SOURCE: Original essay

COMMENTARY: That's up to you...

One of the main disagreements between evolutionary biologists and "intelligent design" supporters is the role of "chance" (also called "randomness") in the origin of biological objects and processes (especially adaptations). In many cases, it seems that this disagreement is exacerbated by a disagreement about what the antonym of "chance" might be. In my experience, many people on both sides of the EB/ID disagreement think that the opposite of a "chance" event is an event that was "caused". However, this ignores the fact that many scientific explanations now include "chance" or "random" processes in causal explanations of natural objects and processes.

In this context, therefore, I propose that the antonym for "chance" is "necessity", as was first pointed out by Democritus of Abdera in the 4th century BC, whose two famous aphorisms were:

"All things are the fruit of chance and necessity"

and

"Nothing exists except atoms and the void".

The phrase "chance and necessity" is often used as a descriptive term in modern science. It means essentially "all natural/physical causes", or what one might consider to be the "Newtonian" world view. The reason that evolutionary biologists consider that Darwin founded the science of biology is that he proposed a theory of descent with modification and the origin of adaptations that was based entirely on "chance and necessity", thereby "unifying" biology with the other natural sciences.

However, it is clear that there is a myriad of objects and processes in the universe that are not entirely the "fruit of chance and necessity", just as there are clearly "things" that are neither "atoms" or "void". In purely physical terms, we now recognize at least three "things" in nature: mass, energy, and information. Only the first of these three qualifies under Democritus second aphorism, as neither energy nor information qualify as "things". Energy, of course, is interconvertable with matter according to Einstein's famous energy/matter equation. However, in the form of "pure" energy (such as electromagnetic radiation), energy is not detectable unless and until it interacts with matter (this is why outer space appears black, even though it is filled with light).

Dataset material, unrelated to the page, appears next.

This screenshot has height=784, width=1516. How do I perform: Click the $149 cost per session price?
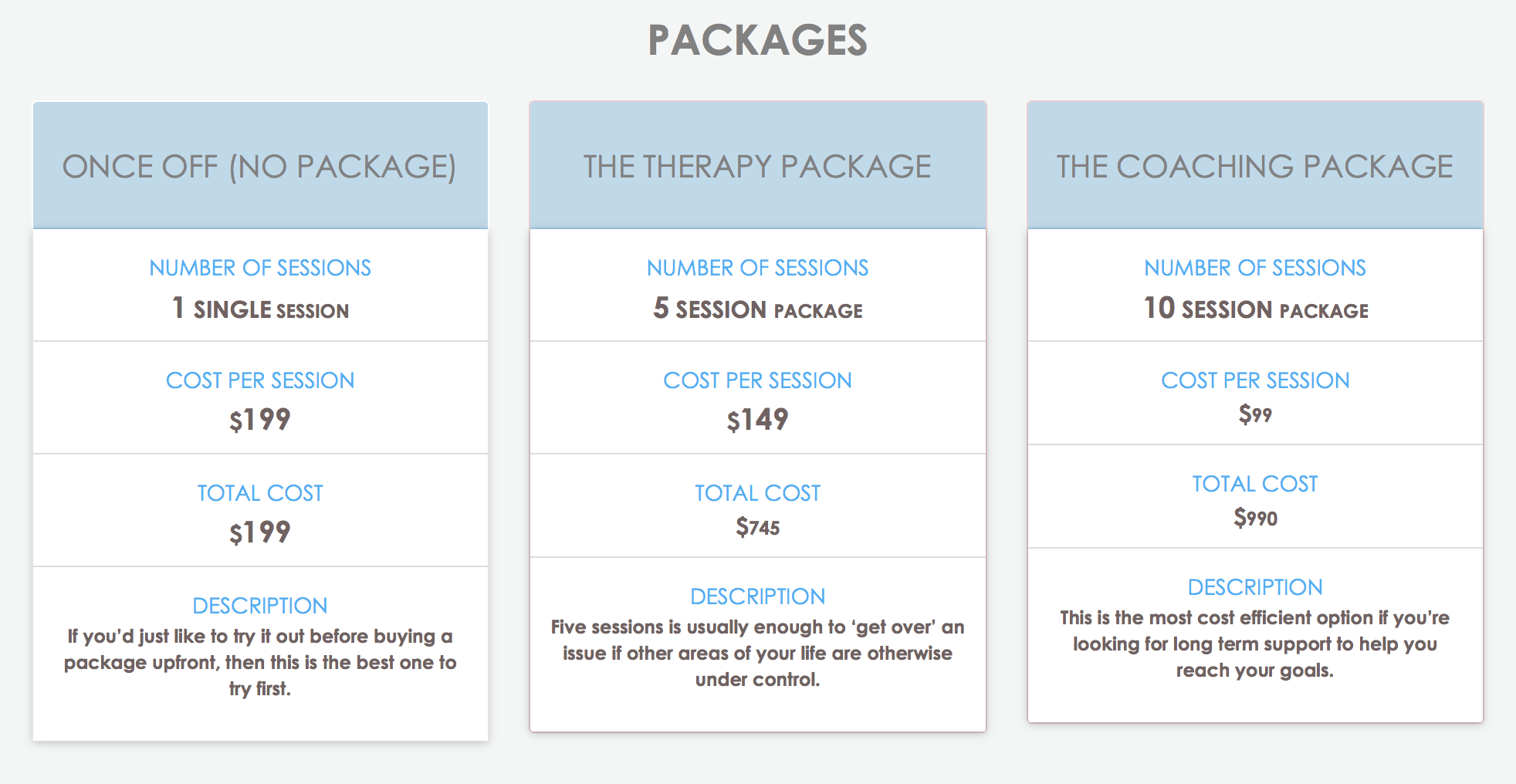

The "detectability" problem of energy is even more difficult in the case of information. It seems clear that all forms of information involve some sort of "translation", in which matter/energy relationships are "translated" into information, which can be stored and transmitted in forms that are not entirely reducible to the original matter/energy forms which they represent. As Korbzybski famously said, "the map is not the territory"; the representation (in the form of information) is not the "thing" represented".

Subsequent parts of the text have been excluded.